1. Create a train.py script.
nano src/train.py
Add the following code.
import os
os.environ['TF_CPP_MIN_LOG_LEVEL'] = '2'
import numpy as np
import pandas as pd
import tensorflow as tf
from tensorflow.keras.layers import TextVectorization, Embedding, Bidirectional, LSTM, Dense, Input
from tensorflow.keras.models import Sequential
from sklearn.model_selection import train_test_split
import pickle
train_df = pd.read_csv('data/processed/train_clean.csv')
texts = train_df['clean_text'].astype(str).tolist()
labels = train_df[['toxic', 'severe_toxic', 'obscene', 'threat', 'insult', 'identity_hate']].values
X_train, X_val, y_train, y_val = train_test_split(texts, labels, test_size=0.2, random_state=42)
# Create vectorizer separately
vectorizer = TextVectorization(max_tokens=50000, output_sequence_length=200, output_mode='int')
vectorizer.adapt(X_train)
# Vectorize data before training
X_train_vec = vectorizer(np.array([[s] for s in X_train])).numpy()
X_val_vec = vectorizer(np.array([[s] for s in X_val])).numpy()
# Save vectorizer separately
with open('models/vectorizer.pkl', 'wb') as f:
pickle.dump({'config': vectorizer.get_config(), 'weights': vectorizer.get_weights()}, f)
# Build model without vectorizer
model = Sequential([
Input(shape=(200,)),
Embedding(50000, 128, mask_zero=True),
Bidirectional(LSTM(64, return_sequences=True)),
Bidirectional(LSTM(32)),
Dense(64, activation='relu'),
Dense(6, activation='sigmoid')
])
model.compile(loss='binary_crossentropy', optimizer='adam', metrics=['accuracy'])
# Train model on vectorized data
model.fit(X_train_vec, y_train, validation_data=(X_val_vec, y_val), epochs=10)
# Save model
model.save('models/toxicity.h5')
2. Run the script to train the model.
python3 src/train.py
Step 5: Deployment with FastAPI
For production deployment, we create a REST API using FastAPI that exposes our model’s prediction capabilities.

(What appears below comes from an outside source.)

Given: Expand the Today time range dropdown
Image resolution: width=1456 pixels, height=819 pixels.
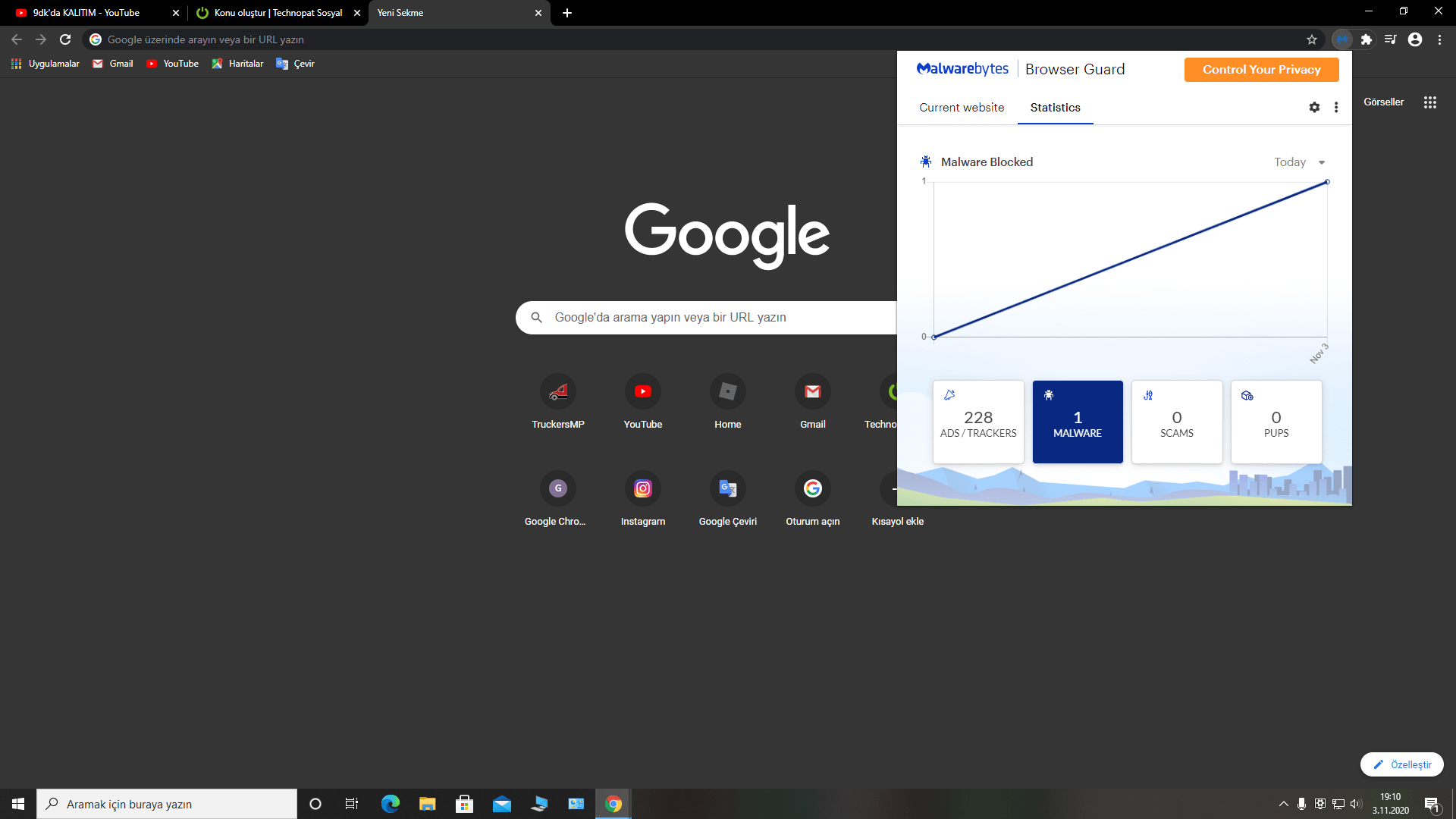Looking at the screenshot, I should pyautogui.click(x=1300, y=162).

1. Create an api.py script.
nano src/api.py
Add the following code:
from fastapi import FastAPI
from tensorflow.keras.models import load_model
from tensorflow.keras.layers import TextVectorization
from pydantic import BaseModel
import numpy as np
import pickle
import tensorflow as tf
app = FastAPI()
# Load the trained model
model = load_model('models/toxicity.h5')
# Load vectorizer separately and properly initialize it
with open('models/vectorizer.pkl', 'rb') as f:
vec_data = pickle.load(f)
vectorizer = TextVectorization.from_config(vec_data['config'])
# Temporary adapt call with dummy data to fully initialize internal tables
vectorizer.adapt(tf.data.Dataset.from_tensor_slices(["dummy"]))
vectorizer.set_weights(vec_data['weights'])
class TextRequest(BaseModel):
text: str
@app.post("/predict")
async def predict(request: TextRequest):
try:
# Vectorize the input text
input_vector = vectorizer([request.text])
# Make the prediction
prediction = model.predict(input_vector)[0]
return {
"toxic": float(prediction[0]),
"severe_toxic": float(prediction[1]),
"obscene": float(prediction[2]),
"threat": float(prediction[3]),
"insult": float(prediction[4]),
"identity_hate": float(prediction[5])
}
except Exception as e:
return {"error": str(e)}
2. Start the server.
uvicorn src.api:app --reload &
3. Test the API with a sample request.
curl -X POST 'http://localhost:8000/predict' \
-H 'Content-Type: application/json' \
-d '{"text":"You are an idiot!"}'
Output.
{"toxic":0.5728890299797058,"severe_toxic":0.04583415016531944,"obscene":0.4520402252674103,"threat":0.007368859834969044,"insult":0.19956137239933014,"identity_hate":0.023788010701537132}
The output of the API request represents the model’s prediction scores for six different types of toxicity in the input text. Each score is a probability value between 0 and 1, where higher values indicate greater confidence that the text contains that particular type of toxicity.
Conclusion
This implementation demonstrates building an effective toxic comment classification system using TensorFlow on an Ubuntu GPU server. By leveraging GPU acceleration, we can train sophisticated models efficiently while the modular architecture ensures maintainability and scalability.
The system can be integrated into content moderation pipelines, forum platforms, or social media applications to automatically flag potentially harmful content for human review or automatic filtering.